As always, we try to keep things as spoiler free here so you can still enjoy all the twists and surprises in the film. The story revolves around career bad guy Abe (Grillo) and expectant father and nurse Paul (Mackie). This unlikely pair are thrust into a do or die situation created by the high profile shooting death of the District Attorney. Cops, dirty cops, gangsters, fences, hitmen, and the mob are all vying to be the first to get to apparent assassin Abe who happens to be residing in the hospital due to injuries sustained in escaping the DA’s house after the murder. If this sounds a bit convoluted, it is. While the basic plot is as straight forward as it gets (a nod to the single minded vintage action films it is emulating) the script and character motivations require a Frommer’s Guide. Don’t get me wrong, I enjoyed the movie for the most part, but there was the feeling that this could have been a really great film with just a little more care taken in the script or editing.

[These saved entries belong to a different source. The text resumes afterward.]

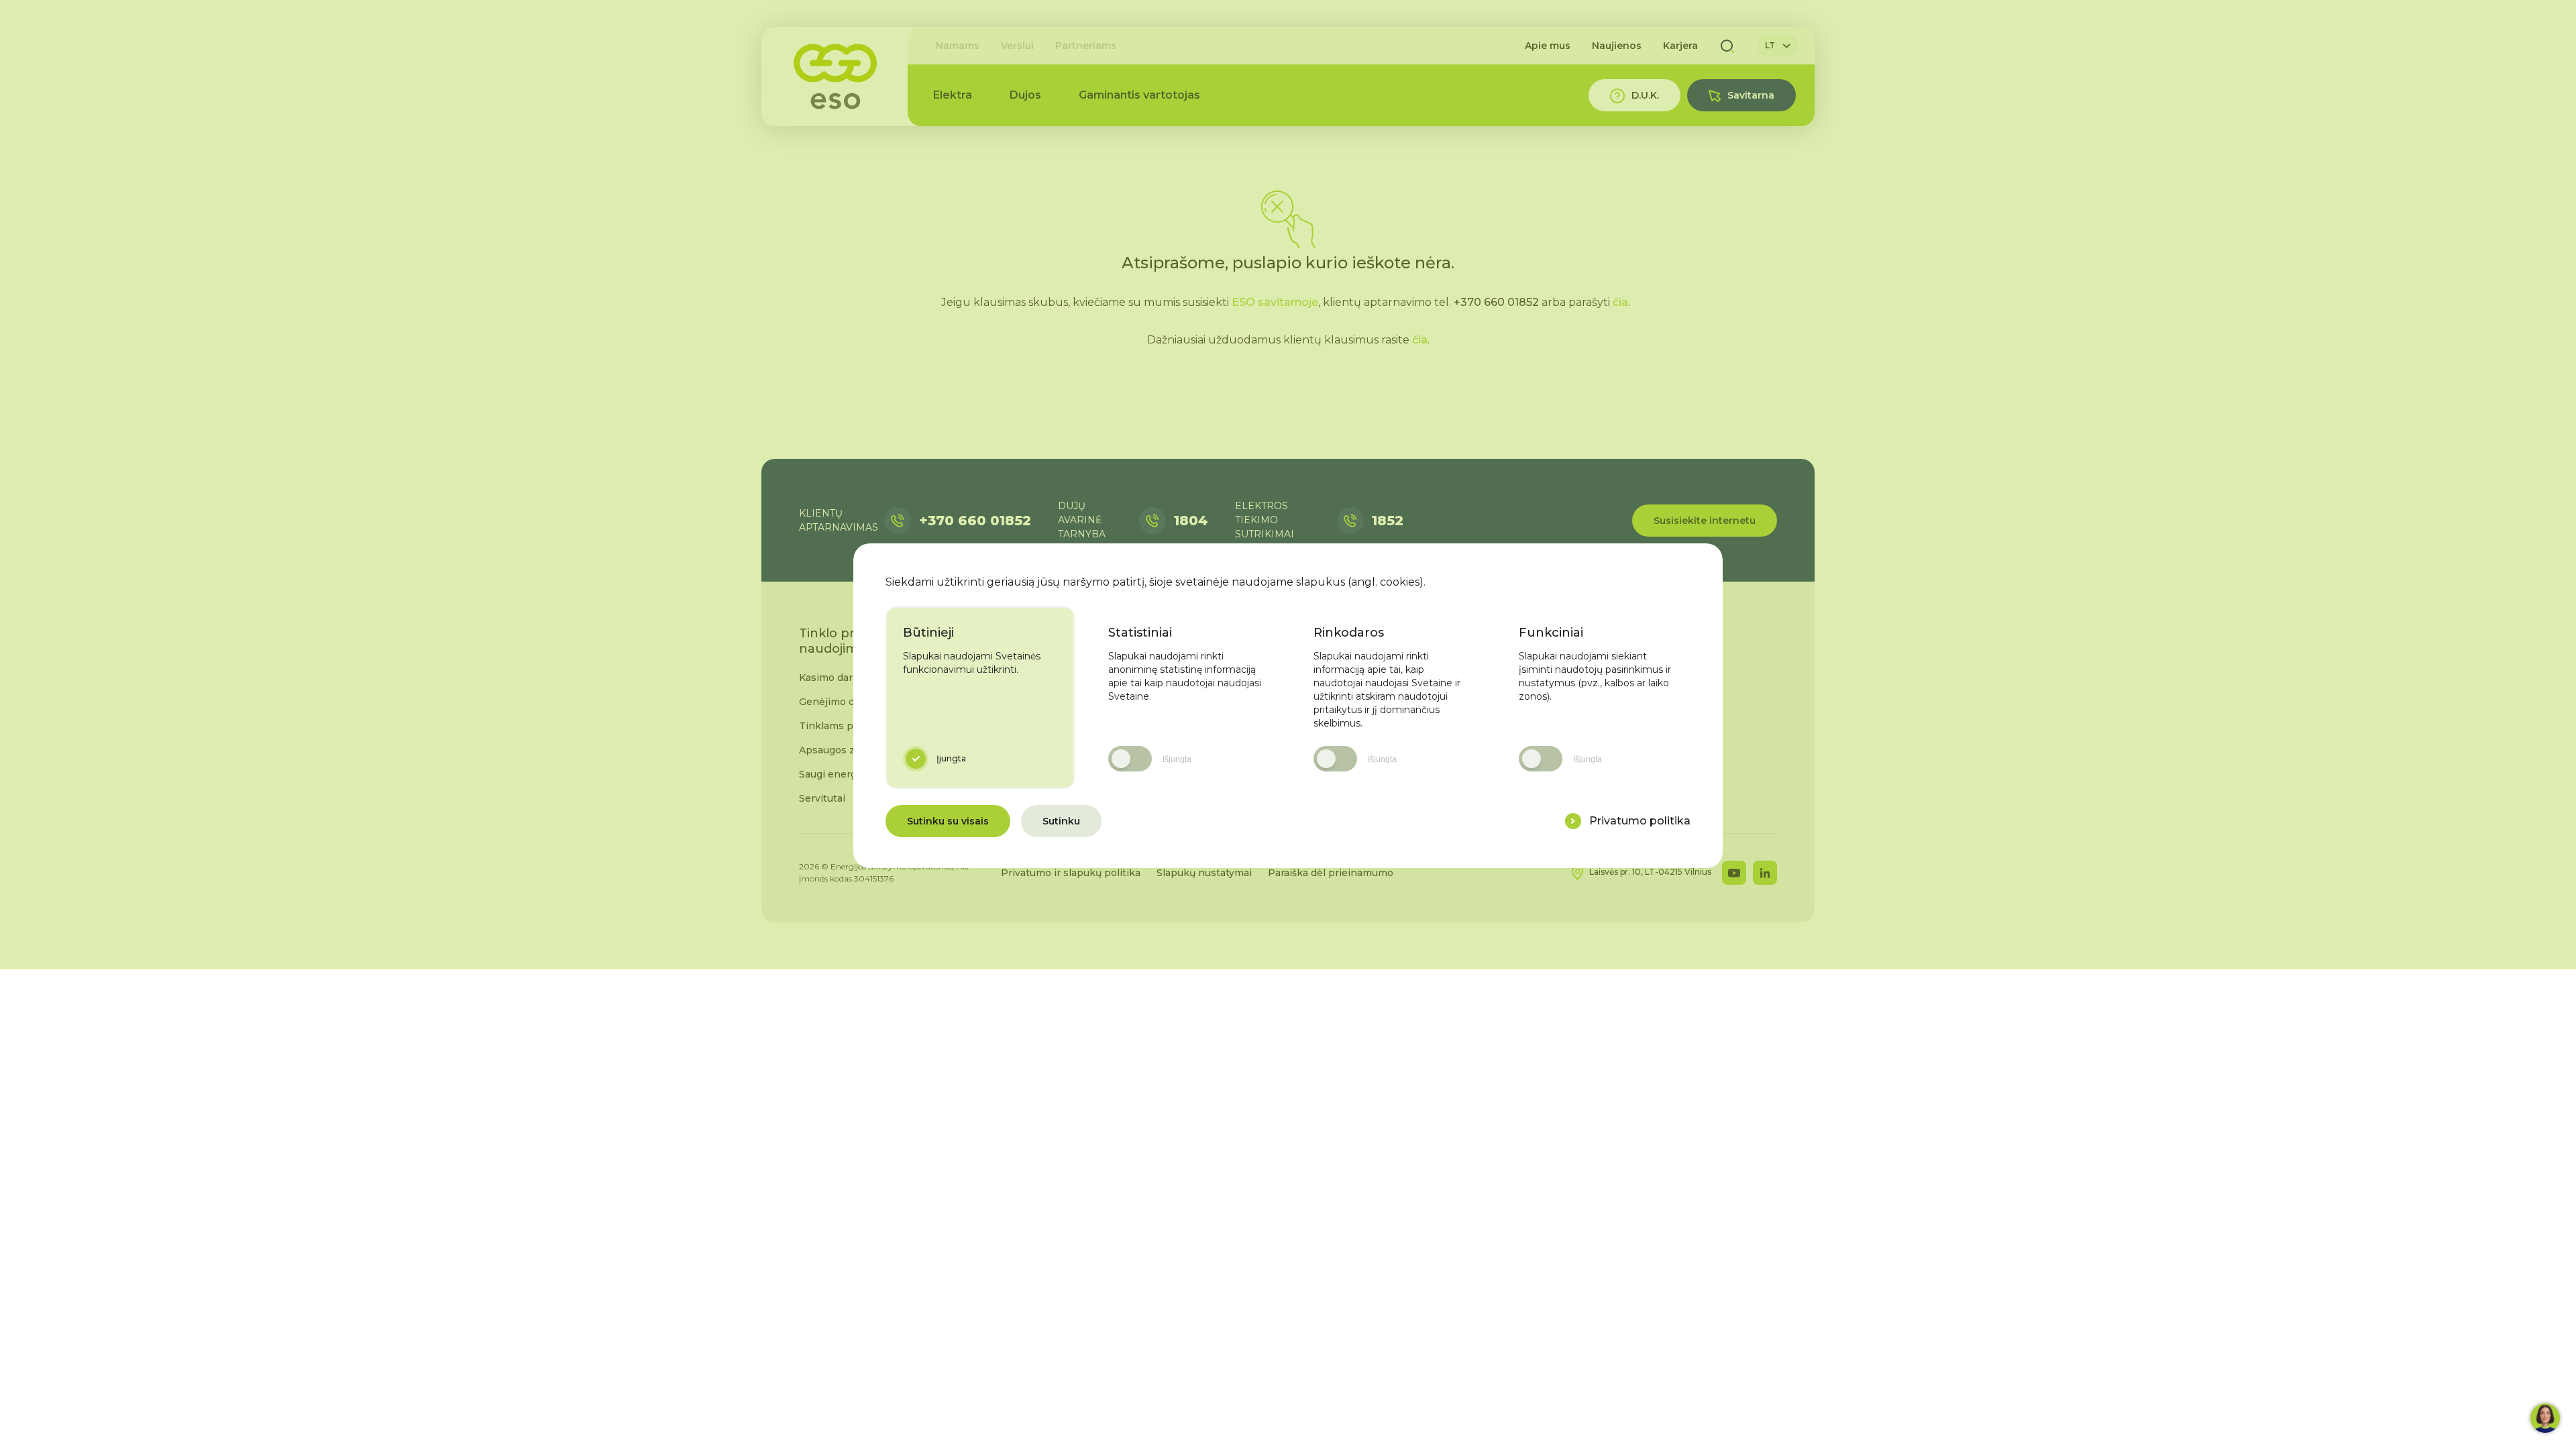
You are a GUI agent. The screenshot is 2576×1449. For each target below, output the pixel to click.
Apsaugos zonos (839, 750)
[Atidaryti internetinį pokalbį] (2545, 1418)
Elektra (952, 95)
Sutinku (1061, 821)
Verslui (1017, 46)
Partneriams (1085, 46)
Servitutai (822, 798)
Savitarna (1750, 95)
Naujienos (1617, 46)
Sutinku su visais (948, 821)
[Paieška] (1727, 45)
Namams (957, 46)
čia (1620, 302)
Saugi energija (833, 774)
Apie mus (1547, 46)
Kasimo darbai (833, 678)
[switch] (1130, 758)
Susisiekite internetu (1705, 521)
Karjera (1680, 46)
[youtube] (1734, 873)
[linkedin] (1765, 873)
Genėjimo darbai (839, 702)
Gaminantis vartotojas (1139, 95)
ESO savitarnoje (1275, 302)
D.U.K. (1645, 95)
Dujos (1025, 95)
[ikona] (1573, 821)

There is a standout performance from supporting character “Big D” portrayed by Markice Moore. Being the obvious mouthpiece for the director Joe Lynch, he plays a bit with the audience by nearly breaking the fourth wall to explain all the films that inspired Point Blank. Going so far as to watch Sorcerer with Abe and Paul and extolling the virtues of this under appreciated classic that was unfortunately ignored in the box office due to being released at the same time as Star Wars. By the way, if you have never seen Sorcerer, do yourself a favor and check it out!
As Grillo has established himself as sort of the go to guy for this type of story, get character A to destination X while avoiding being killed, captured, or worse, he delivers his usual steely performance as an unstoppable badass. Mackie does a good job of keeping up even if, as a nurse, he isn’t cut out for this type of adventure. I loved the non-stop pacing and bits of humor thrown in. Judging by the credits, which are full of characters you never get to see onscreen, there was heavy editing and rewrites that went into making this film. It would be interesting to see if the is a director’s cut or a longer version that maybe makes a bit more sense out of the motivations for some of the characters.